Stored data entries

====

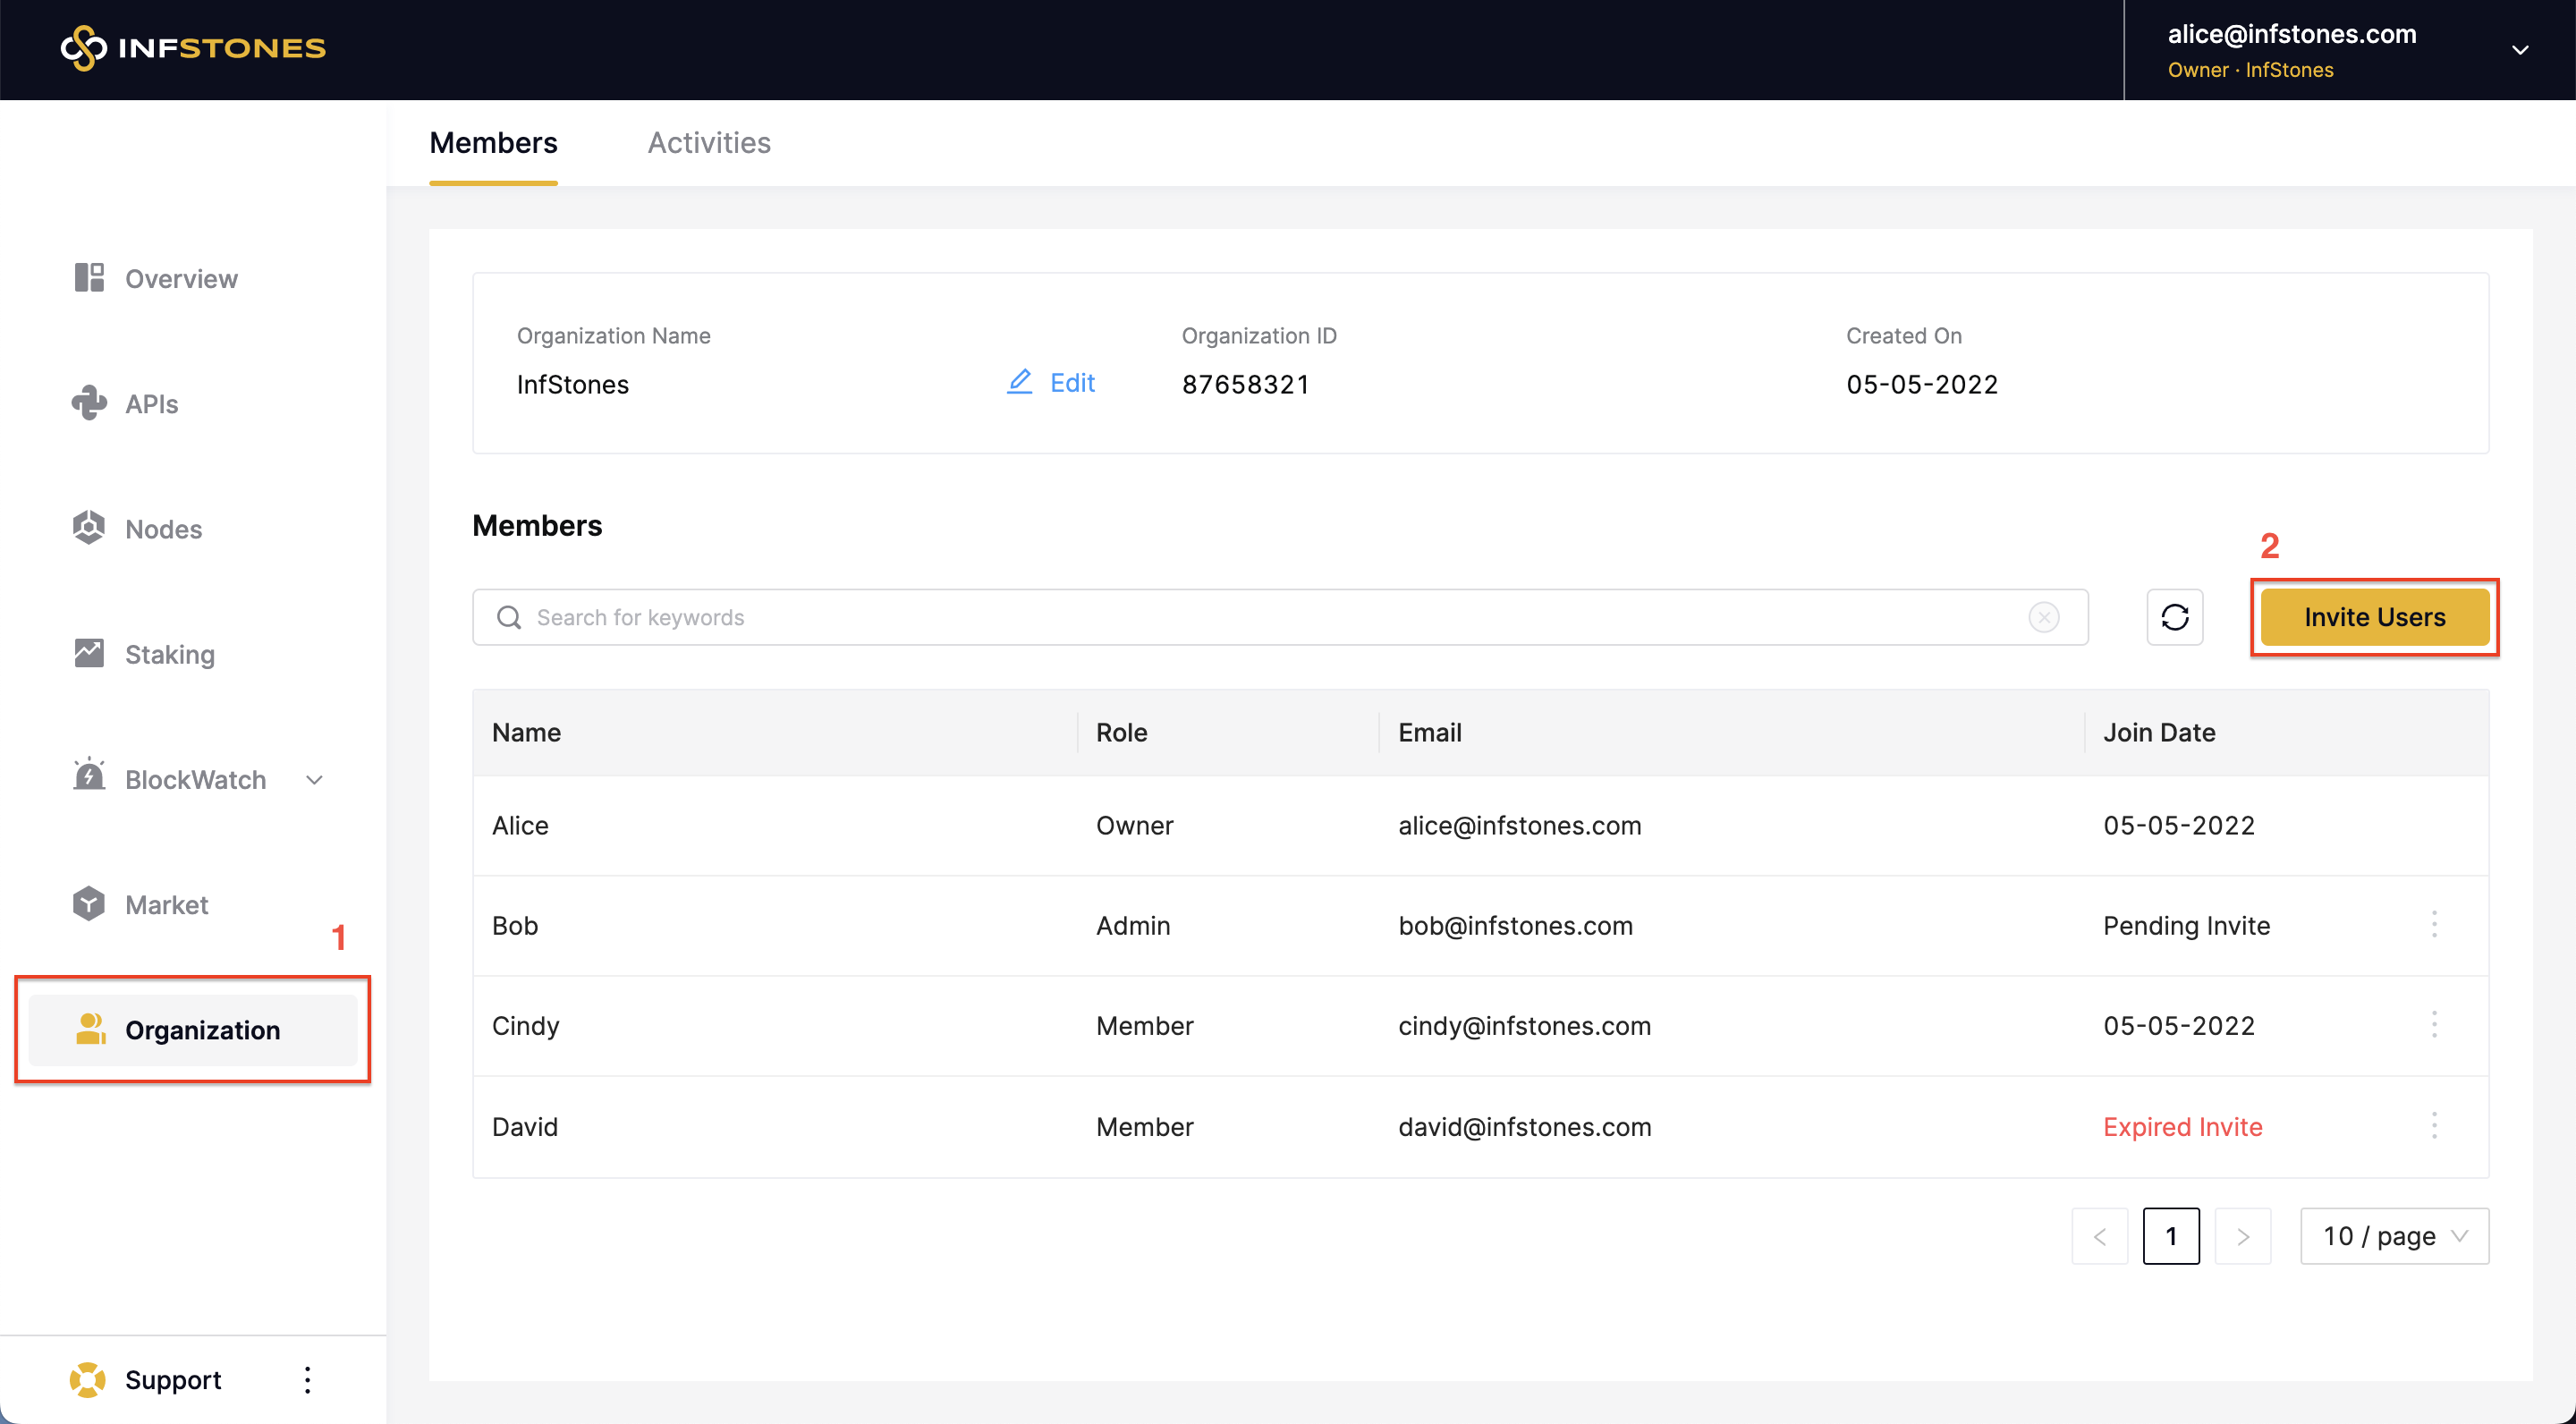The height and width of the screenshot is (1424, 2576).
Task: Open the three-dot menu for David
Action: click(2433, 1125)
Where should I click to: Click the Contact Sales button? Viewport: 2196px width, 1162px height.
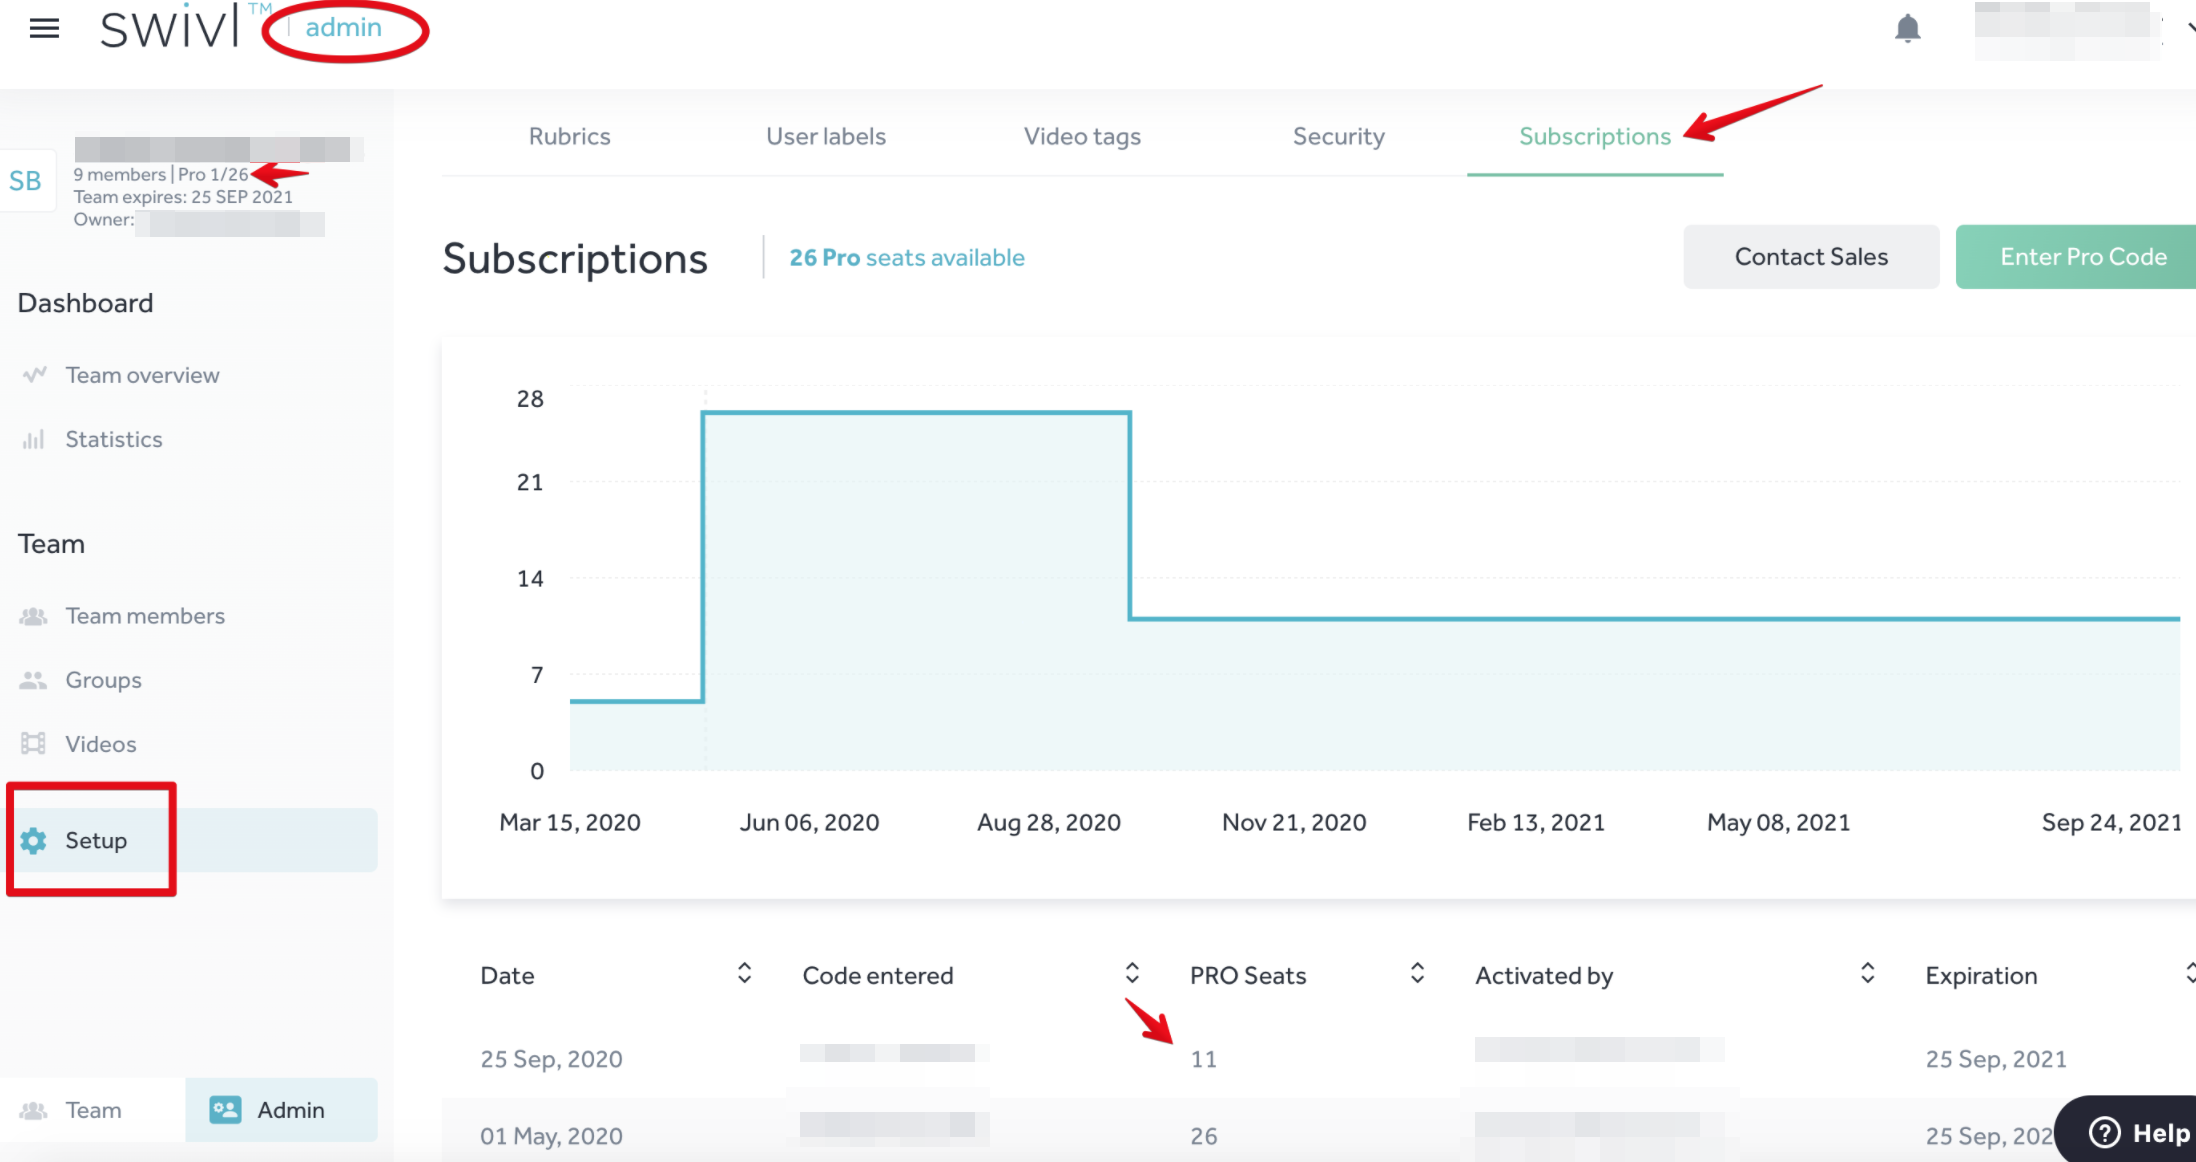click(x=1811, y=257)
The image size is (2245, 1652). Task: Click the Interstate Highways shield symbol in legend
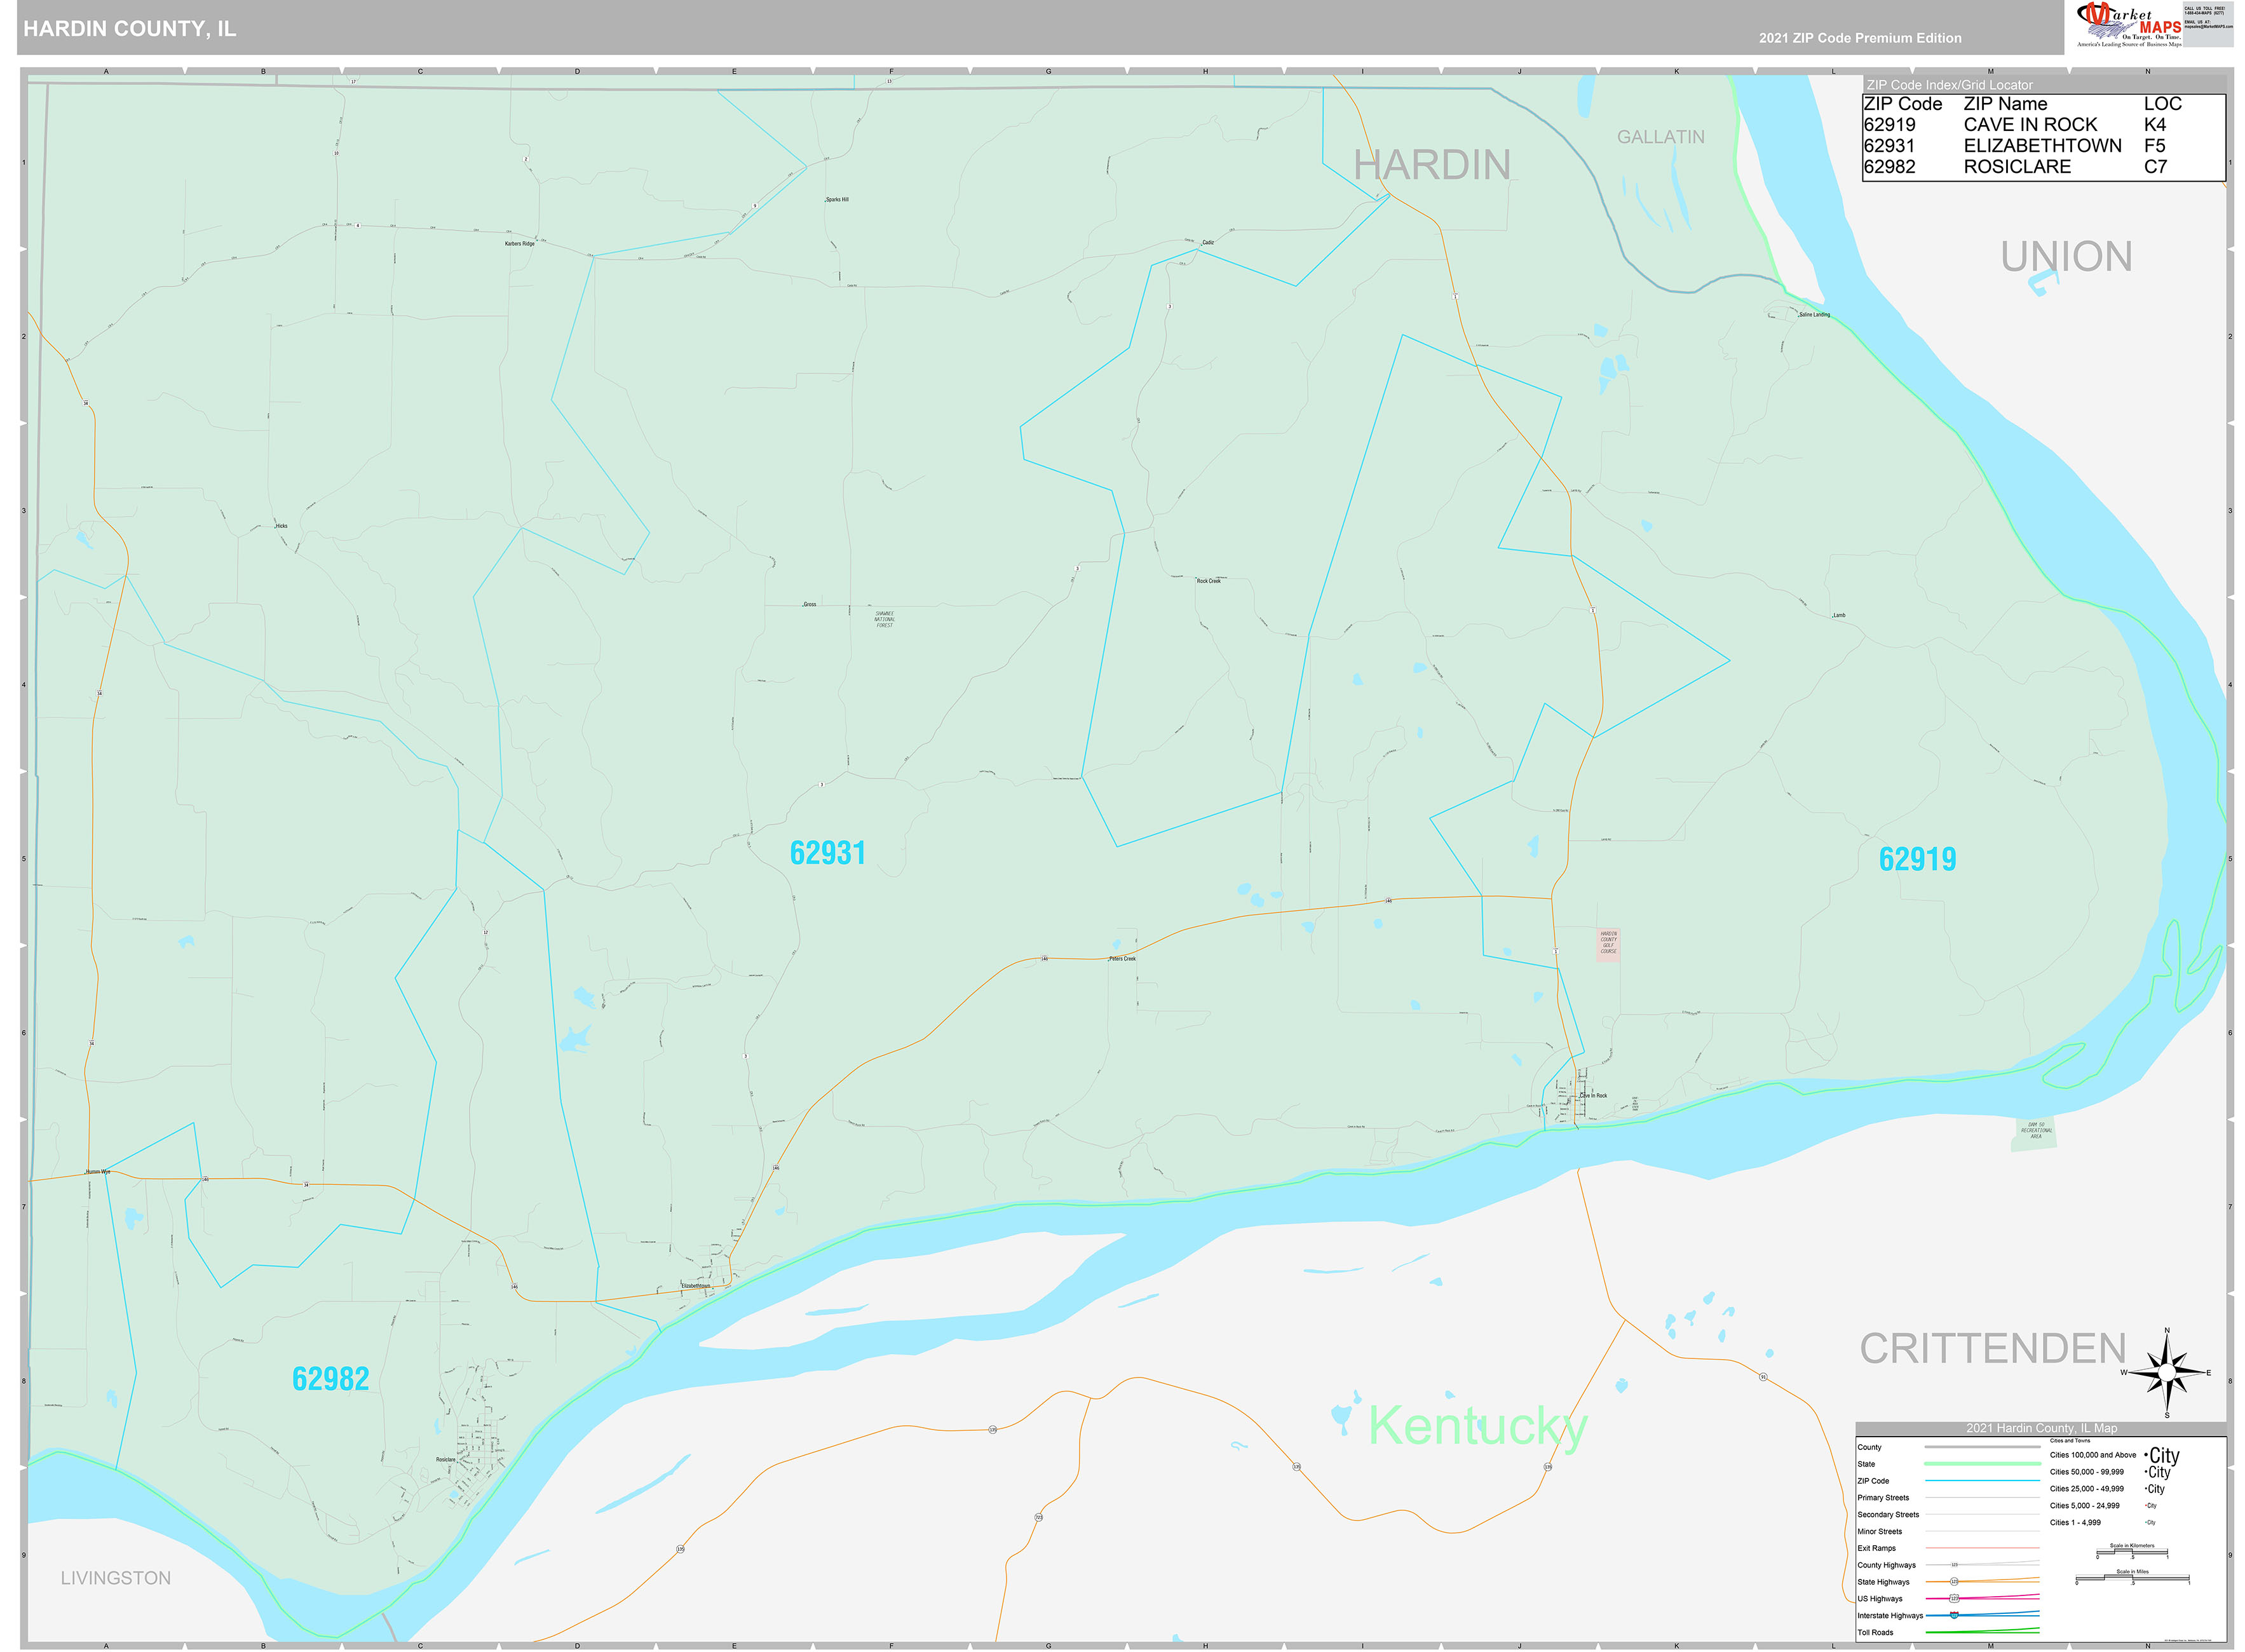(x=1953, y=1615)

====

● **DIRECTIONS FOR THIS TASK**
Would you transcribe exactly, and only, the lines from the one containing "Where should I" through the last line of the records above, both included, leaving out the pictures?

● **EXERCISE RESPONSE**
Where should I click to: Click the Contact Sales button? Viewport: 2196px width, 1162px height.
click(x=1811, y=257)
The image size is (2245, 1652). Task: Click the Interstate Highways shield symbol in legend
(x=1953, y=1615)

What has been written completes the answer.